▸ Records provided
___
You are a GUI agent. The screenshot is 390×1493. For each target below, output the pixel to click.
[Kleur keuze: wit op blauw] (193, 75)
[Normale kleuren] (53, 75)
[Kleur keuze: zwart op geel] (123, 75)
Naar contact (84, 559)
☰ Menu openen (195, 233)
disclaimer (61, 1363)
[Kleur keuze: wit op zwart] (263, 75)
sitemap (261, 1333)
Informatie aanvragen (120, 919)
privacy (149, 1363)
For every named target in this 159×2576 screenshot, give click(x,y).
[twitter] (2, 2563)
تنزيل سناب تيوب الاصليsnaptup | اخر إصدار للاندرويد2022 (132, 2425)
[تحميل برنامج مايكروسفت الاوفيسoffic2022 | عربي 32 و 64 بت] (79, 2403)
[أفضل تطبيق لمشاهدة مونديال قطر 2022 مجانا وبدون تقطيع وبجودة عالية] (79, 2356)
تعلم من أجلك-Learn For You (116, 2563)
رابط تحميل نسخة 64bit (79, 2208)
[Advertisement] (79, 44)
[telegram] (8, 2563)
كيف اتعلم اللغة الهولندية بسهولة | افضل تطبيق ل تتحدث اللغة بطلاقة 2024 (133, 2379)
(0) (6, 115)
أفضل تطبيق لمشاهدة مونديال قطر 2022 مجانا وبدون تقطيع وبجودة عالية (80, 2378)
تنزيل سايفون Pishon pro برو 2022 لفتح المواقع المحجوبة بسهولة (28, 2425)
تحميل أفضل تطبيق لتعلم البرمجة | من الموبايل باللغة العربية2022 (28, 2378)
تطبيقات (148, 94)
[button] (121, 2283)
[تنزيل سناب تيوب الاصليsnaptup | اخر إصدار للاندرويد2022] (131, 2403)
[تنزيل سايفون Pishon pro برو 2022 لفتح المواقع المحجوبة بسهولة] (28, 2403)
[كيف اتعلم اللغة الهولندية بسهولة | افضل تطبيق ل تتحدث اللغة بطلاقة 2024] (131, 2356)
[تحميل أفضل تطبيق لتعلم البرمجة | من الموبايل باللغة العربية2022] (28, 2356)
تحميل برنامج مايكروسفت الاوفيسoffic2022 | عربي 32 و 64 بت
___
▸ Task statement
Whatever is in the entries above, write it out exactly.

▸ Your solution
You are a GUI agent. The screenshot is 390×1493. For each target below, output the pixel to click.
[Kleur keuze: wit op blauw] (193, 75)
[Normale kleuren] (53, 75)
[Kleur keuze: zwart op geel] (123, 75)
Naar contact (84, 559)
☰ Menu openen (195, 233)
disclaimer (61, 1363)
[Kleur keuze: wit op zwart] (263, 75)
sitemap (261, 1333)
Informatie aanvragen (120, 919)
privacy (149, 1363)
For every named target in this 159×2576 screenshot, give click(x,y).
[twitter] (2, 2563)
تنزيل سناب تيوب الاصليsnaptup | اخر إصدار للاندرويد2022 (132, 2425)
[تحميل برنامج مايكروسفت الاوفيسoffic2022 | عربي 32 و 64 بت] (79, 2403)
[أفضل تطبيق لمشاهدة مونديال قطر 2022 مجانا وبدون تقطيع وبجودة عالية] (79, 2356)
تعلم من أجلك-Learn For You (116, 2563)
رابط تحميل نسخة 64bit (79, 2208)
[Advertisement] (79, 44)
[telegram] (8, 2563)
كيف اتعلم اللغة الهولندية بسهولة | افضل تطبيق ل تتحدث اللغة بطلاقة 2024 (133, 2379)
(0) (6, 115)
أفضل تطبيق لمشاهدة مونديال قطر 2022 مجانا وبدون تقطيع وبجودة عالية (80, 2378)
تنزيل سايفون Pishon pro برو 2022 لفتح المواقع المحجوبة بسهولة (28, 2425)
تحميل أفضل تطبيق لتعلم البرمجة | من الموبايل باللغة العربية2022 (28, 2378)
تطبيقات (148, 94)
[button] (121, 2283)
[تنزيل سناب تيوب الاصليsnaptup | اخر إصدار للاندرويد2022] (131, 2403)
[تنزيل سايفون Pishon pro برو 2022 لفتح المواقع المحجوبة بسهولة] (28, 2403)
[كيف اتعلم اللغة الهولندية بسهولة | افضل تطبيق ل تتحدث اللغة بطلاقة 2024] (131, 2356)
[تحميل أفضل تطبيق لتعلم البرمجة | من الموبايل باللغة العربية2022] (28, 2356)
تحميل برنامج مايكروسفت الاوفيسoffic2022 | عربي 32 و 64 بت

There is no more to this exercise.